§ **Exercise instructions**
Please print exactly the lines from the line containing "461x235 pixels. How" through the end of the data, no more, and keep pictures out of the copy.

(Dataset entries)
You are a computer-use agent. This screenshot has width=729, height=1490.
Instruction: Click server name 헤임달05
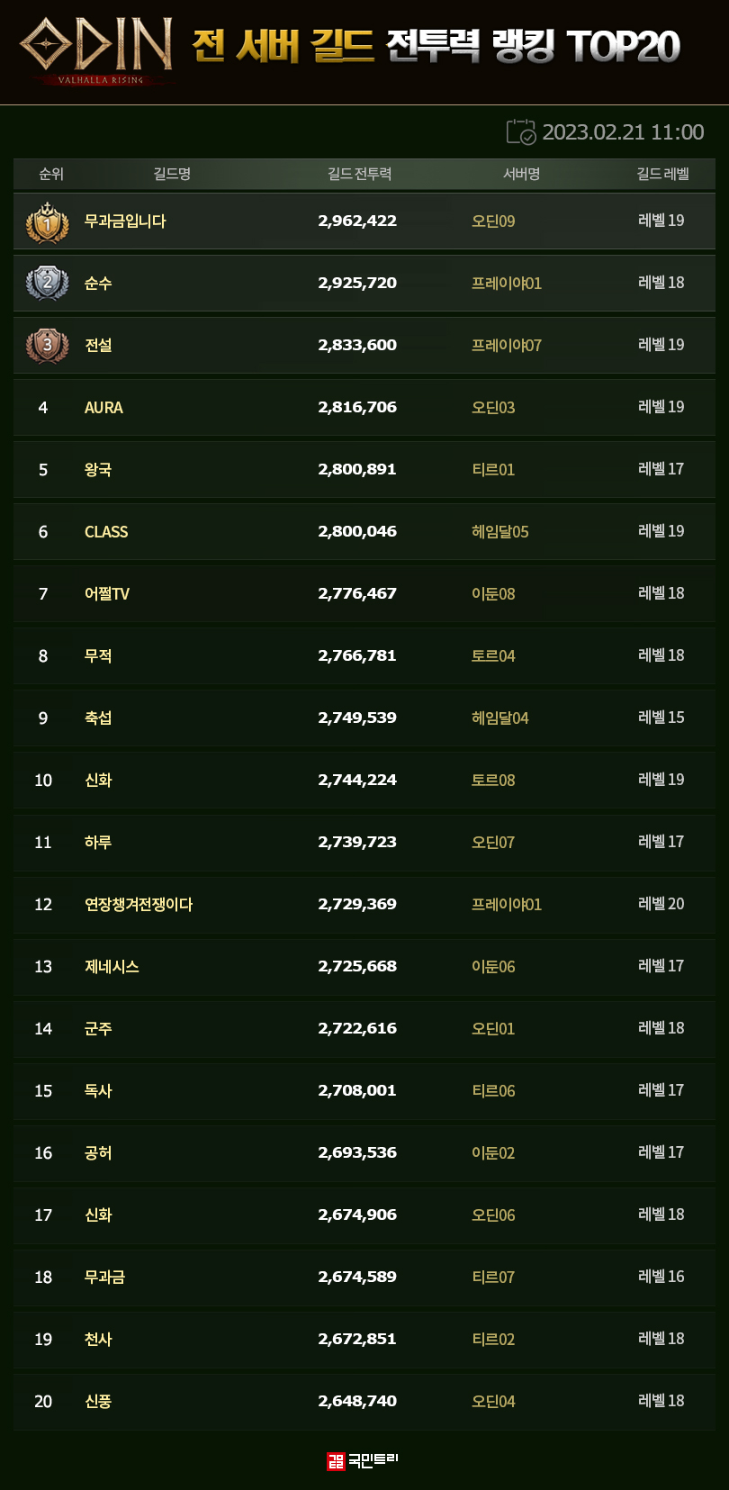(x=500, y=532)
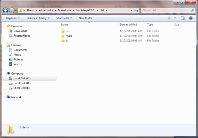Viewport: 198px width, 138px height.
Task: Click the Back navigation arrow button
Action: tap(5, 11)
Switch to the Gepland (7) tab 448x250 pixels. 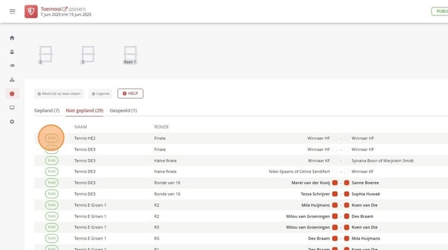point(47,110)
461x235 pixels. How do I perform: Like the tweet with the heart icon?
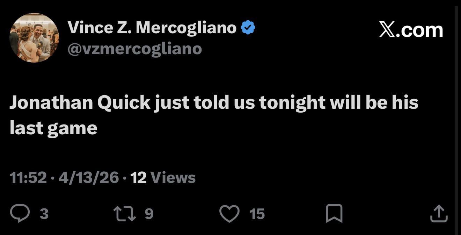pos(229,213)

§ **Completed exercise**
461x235 pixels. How do I perform: Like the tweet with the heart icon?
pos(229,213)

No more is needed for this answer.